La decisión fue tan simple como profunda: “Quería arrancar el año con otras vibras y otra energía”, contó a Diario EL DIA. Sin demasiada planificación, salió el 30 de diciembre a las 4.30 de la mañana. Ese mismo día, cerca de las 22, ya estaba en General Conesa. Le faltaban apenas 60 kilómetros para llegar a San Clemente del Tuyú. “Prácticamente llegué en menos de un día”, resume, todavía sorprendido por lo que fue capaz de lograr.
Lucas, también conocido como “Chocolatín”, nunca había hecho un viaje de este tipo. De hecho, la bicicleta que lo llevó hasta la Costa tiene una historia que habla de cambio y determinación: hace tres meses vendió su teléfono celular para poder comprarla. “Quería hacer un cambio rotundo en mi vida”, explica. Desde entonces, pedalear se convirtió en una herramienta para dejar atrás hábitos que no le hacían bien y encontrar un nuevo equilibrio.
El viaje no fue sencillo. El calor fue uno de los mayores desafíos y conseguir agua fría para hidratarse se volvió una preocupación constante.

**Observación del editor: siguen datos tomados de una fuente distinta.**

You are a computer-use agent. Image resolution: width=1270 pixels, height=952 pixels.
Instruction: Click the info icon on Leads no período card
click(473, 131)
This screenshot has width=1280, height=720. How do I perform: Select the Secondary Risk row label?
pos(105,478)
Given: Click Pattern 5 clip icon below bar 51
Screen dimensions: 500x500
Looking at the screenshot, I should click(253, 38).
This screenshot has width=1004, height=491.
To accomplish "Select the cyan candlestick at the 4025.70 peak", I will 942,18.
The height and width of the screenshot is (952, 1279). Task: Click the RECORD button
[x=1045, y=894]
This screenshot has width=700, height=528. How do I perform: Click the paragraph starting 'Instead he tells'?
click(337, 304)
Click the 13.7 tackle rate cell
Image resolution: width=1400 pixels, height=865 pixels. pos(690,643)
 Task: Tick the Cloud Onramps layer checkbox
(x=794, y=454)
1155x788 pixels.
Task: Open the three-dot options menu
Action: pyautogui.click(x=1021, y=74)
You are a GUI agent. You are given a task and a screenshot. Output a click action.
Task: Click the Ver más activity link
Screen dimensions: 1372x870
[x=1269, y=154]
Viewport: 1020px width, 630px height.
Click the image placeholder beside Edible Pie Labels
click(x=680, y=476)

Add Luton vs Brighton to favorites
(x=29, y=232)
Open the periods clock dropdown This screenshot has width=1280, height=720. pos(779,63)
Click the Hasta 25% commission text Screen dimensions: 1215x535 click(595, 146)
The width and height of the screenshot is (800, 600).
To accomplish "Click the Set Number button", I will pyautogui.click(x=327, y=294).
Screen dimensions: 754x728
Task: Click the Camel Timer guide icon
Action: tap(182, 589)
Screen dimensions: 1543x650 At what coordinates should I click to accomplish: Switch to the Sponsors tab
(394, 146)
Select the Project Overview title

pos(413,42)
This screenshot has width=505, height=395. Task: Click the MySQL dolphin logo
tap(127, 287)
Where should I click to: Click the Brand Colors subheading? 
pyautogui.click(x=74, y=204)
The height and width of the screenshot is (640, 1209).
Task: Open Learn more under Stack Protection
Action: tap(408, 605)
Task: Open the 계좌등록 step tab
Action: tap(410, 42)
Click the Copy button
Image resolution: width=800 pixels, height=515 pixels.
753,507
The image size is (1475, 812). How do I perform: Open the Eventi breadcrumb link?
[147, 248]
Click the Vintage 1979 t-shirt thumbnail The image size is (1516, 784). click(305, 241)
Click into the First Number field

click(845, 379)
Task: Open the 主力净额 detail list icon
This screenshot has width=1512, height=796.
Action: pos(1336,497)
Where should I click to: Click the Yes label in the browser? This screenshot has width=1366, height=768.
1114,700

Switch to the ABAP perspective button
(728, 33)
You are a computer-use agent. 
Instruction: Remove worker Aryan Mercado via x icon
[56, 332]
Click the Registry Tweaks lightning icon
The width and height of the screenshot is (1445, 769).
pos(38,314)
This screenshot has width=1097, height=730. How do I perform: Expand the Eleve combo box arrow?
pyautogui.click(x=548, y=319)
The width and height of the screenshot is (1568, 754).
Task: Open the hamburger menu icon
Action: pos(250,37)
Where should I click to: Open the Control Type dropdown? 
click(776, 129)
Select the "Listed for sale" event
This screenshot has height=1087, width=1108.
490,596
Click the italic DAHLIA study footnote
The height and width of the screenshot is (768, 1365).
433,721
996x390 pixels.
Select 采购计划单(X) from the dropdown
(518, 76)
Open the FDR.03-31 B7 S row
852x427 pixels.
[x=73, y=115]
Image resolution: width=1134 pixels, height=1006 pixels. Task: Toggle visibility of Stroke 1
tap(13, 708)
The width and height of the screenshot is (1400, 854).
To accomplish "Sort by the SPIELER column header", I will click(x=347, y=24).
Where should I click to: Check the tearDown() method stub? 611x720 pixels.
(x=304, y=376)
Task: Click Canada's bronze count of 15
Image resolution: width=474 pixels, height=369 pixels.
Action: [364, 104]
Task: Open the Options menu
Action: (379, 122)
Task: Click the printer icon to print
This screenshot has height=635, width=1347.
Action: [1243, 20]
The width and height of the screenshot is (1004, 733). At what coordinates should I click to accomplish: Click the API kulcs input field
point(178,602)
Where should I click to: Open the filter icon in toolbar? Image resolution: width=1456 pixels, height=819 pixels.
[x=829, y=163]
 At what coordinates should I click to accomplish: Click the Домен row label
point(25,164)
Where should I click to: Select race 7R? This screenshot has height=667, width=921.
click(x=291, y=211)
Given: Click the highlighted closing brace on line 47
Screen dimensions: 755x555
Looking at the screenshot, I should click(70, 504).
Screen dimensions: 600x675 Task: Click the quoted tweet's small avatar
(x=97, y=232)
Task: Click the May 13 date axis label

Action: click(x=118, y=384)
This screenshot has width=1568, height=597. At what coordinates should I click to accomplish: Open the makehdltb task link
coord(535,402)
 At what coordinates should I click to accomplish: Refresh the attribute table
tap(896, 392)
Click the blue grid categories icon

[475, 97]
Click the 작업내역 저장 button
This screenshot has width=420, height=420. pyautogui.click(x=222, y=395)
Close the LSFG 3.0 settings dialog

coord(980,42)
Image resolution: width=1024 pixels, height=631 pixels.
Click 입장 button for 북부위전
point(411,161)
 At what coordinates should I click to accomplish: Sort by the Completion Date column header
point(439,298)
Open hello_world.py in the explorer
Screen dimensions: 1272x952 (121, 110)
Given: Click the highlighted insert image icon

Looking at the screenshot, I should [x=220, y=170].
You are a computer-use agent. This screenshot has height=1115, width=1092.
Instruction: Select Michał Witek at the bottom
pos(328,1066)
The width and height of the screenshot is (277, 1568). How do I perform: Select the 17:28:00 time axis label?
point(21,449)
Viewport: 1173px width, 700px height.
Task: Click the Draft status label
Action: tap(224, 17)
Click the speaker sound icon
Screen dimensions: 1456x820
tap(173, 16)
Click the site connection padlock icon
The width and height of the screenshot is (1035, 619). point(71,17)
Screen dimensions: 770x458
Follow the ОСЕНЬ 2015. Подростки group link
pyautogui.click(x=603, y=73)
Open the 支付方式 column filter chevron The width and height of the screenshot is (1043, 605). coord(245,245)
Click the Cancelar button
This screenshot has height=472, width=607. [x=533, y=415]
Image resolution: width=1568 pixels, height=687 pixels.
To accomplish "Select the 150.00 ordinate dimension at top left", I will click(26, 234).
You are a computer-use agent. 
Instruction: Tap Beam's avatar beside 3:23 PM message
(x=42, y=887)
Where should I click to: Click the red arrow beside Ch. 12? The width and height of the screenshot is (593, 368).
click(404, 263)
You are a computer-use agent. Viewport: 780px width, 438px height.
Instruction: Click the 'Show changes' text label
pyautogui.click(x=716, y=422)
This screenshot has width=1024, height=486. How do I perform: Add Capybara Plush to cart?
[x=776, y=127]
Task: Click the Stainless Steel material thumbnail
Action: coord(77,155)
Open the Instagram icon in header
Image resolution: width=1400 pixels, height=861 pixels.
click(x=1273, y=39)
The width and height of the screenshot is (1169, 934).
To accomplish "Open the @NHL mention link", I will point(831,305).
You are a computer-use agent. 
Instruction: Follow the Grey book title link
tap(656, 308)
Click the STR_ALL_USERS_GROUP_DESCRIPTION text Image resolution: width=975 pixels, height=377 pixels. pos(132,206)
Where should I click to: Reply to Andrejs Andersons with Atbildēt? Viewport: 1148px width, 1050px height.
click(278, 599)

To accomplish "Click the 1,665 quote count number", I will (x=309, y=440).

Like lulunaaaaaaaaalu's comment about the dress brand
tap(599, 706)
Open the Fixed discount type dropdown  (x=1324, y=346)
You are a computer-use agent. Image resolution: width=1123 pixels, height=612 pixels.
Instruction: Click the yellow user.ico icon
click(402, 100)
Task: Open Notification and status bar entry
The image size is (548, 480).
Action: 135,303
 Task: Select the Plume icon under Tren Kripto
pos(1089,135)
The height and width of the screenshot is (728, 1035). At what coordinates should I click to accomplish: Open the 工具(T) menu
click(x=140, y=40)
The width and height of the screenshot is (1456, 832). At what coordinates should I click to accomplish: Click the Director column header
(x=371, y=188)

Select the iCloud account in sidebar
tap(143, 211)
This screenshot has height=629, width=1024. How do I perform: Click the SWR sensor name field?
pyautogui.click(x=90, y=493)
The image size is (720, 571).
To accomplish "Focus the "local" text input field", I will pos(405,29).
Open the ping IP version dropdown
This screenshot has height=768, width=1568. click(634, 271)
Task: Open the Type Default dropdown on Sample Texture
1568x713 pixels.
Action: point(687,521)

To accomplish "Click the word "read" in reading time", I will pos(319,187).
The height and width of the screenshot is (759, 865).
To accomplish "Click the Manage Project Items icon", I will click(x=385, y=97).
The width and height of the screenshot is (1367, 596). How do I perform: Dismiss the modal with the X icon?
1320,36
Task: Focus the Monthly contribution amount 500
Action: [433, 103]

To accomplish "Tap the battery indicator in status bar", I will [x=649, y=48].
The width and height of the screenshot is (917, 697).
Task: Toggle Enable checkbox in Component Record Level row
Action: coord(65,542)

Durante los días que pasó en la costa durmió en carpa y en campings, y el 1° de enero lo encontró junto al mar, cumpliendo una meta que parecía imposible hasta pocos días antes.
El regreso comenzó el 3 de enero y llegó nuevamente a La Plata el día 4, cerrando una experiencia que, más allá de los kilómetros, dejó una enseñanza clara. “El ser humano es capaz de cualquier cosa si se lo propone. Muchas veces los límites están sólo en nuestra mente”, reflexiona.
Lucas quiso compartir su historia como un mensaje para quienes atraviesan momentos difíciles. “Sé que hay personas que están pasando por lo mismo que yo pasé. Ojalá esto les sirva como motivación para animarse a cambiar”, dice. Su travesía no fue una competencia ni una hazaña deportiva: fue un viaje íntimo, de esfuerzo y convicción, que empezó con una bicicleta y terminó con un nuevo comienzo.